# 2.1.1.2 - Visual Representations

Frequency tables, pie charts, and bar charts can all be used to display data concerning one categorical (i.e., nominal- or ordinal-level) variable. Below are descriptions for each along with some examples. At the end of this lesson you will learn how to construct each of these using Minitab Express.

frequency table contains the counts of how often each value occurs in the dataset. Some statistical software, such as Minitab Express, will use the term tally to describe a frequency table. Frequency tables are most commonly used with nominal- and ordinal-level variables, though they may also be used with interval- or ratio-level variables if there are a limited number of possible outcomes.

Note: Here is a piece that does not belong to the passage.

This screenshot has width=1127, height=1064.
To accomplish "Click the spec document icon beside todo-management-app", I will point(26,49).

In addition to containing counts, some frequency tables may also include the percent of the dataset that falls into each category, and some may include cumulative values. A cumulative count is the number of cases in that category and all previous categories. A cumulative percent is the percent in that category and all previous categories. Cumulative counts and cumulative percentages should only be presented when the data are at least ordinal-level.

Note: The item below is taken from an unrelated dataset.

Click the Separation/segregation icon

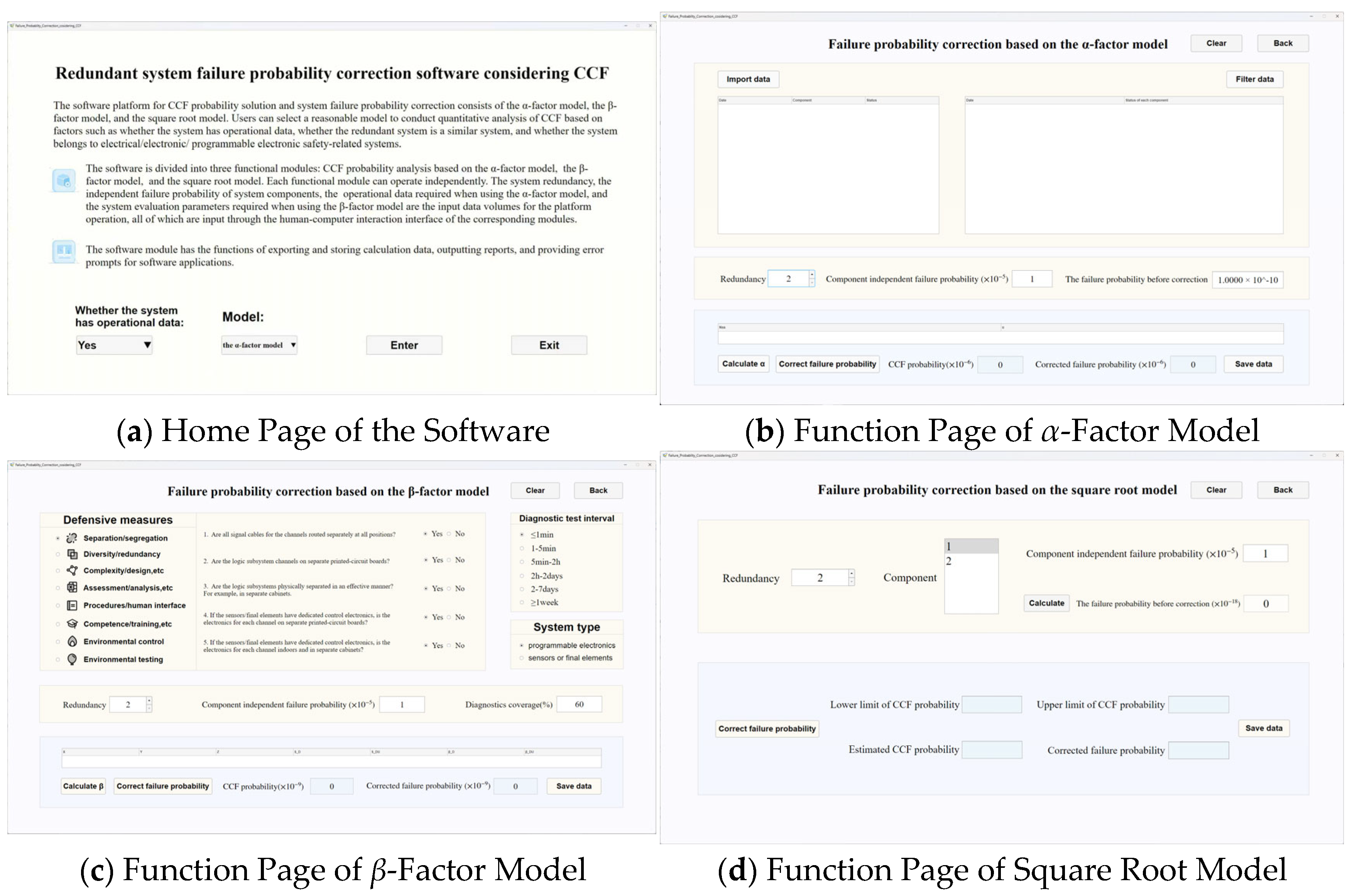pyautogui.click(x=72, y=538)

The first example is a frequency table displaying the counts and percentages for Penn State undergraduate student enrollment by campus. Because this is a nominal-level variable, cumulative values were not included.

Frequencies of Campus
Campus Count Percent
University Park 40,639 50.1%
Commonwealth Campuses 27,100 33.4%
PA College of Technology 4,981 6.1%
World Campus 8,360 10.3%
Total 81,080 100%

Penn State Fall 2019 Undergraduate Enrollments

The next example is a frequency table for an ordinal-level variable: class standing. Because ordinal-level variables have a meaningful order, we sometimes want to look at the cumulative counts or cumulative percents, which tell us the number or percent of cases at or below that level.

As an example, let's interpret the values in the "Sophomore" row. There are 22 sophomore students in this sample. There are 27 students who are sophomore or below (i.e., first-year or sophomore). In terms of percentages, 34.4% of students are sophomores and 42.2% of students are sophomores or below.

Frequencies of Class Standing
Class Standing Count Cumulative Count Percent Cumulative Percent
First-Year 5 5 7.8% 7.8%
Sophomore 22 27 34.4% 42.2%
Junior 17 44 26.6% 68.8%
Senior 20 64 31.3% 100.0%

A pie chart displays data concerning one categorical variable by partitioning a circle into "slices" that represent the proportion in each category. When constructing a pie chart, pay special attention to the colors being used to ensure that it is accessible to individuals with different types of colorblindness.

A bar chart is a graph that can be used to display data concerning one nominal- or ordinal-level variable. The bars, which may be vertical or horizontal, symbolize the number of cases in each category. Note that the bars on a bar chart are separated by spaces; this communicates that this a categorical variable.

The first example below is a bar chart with vertical bars. The second example is a bar chart with horizontal bars. Both examples are displaying the same data. On both charts, the size of the bar represents the number of cases in that category.

Pie charts tend to work best when there are only a few categories. If a variable has many categories, a pie chart may be difficult to read. In those cases, a frequency table or bar chart may be more appropriate. Each visual display has its own strengths and weaknesses. When first starting out, you may need to make a few different types of displays to determine which most clearly communicates your data.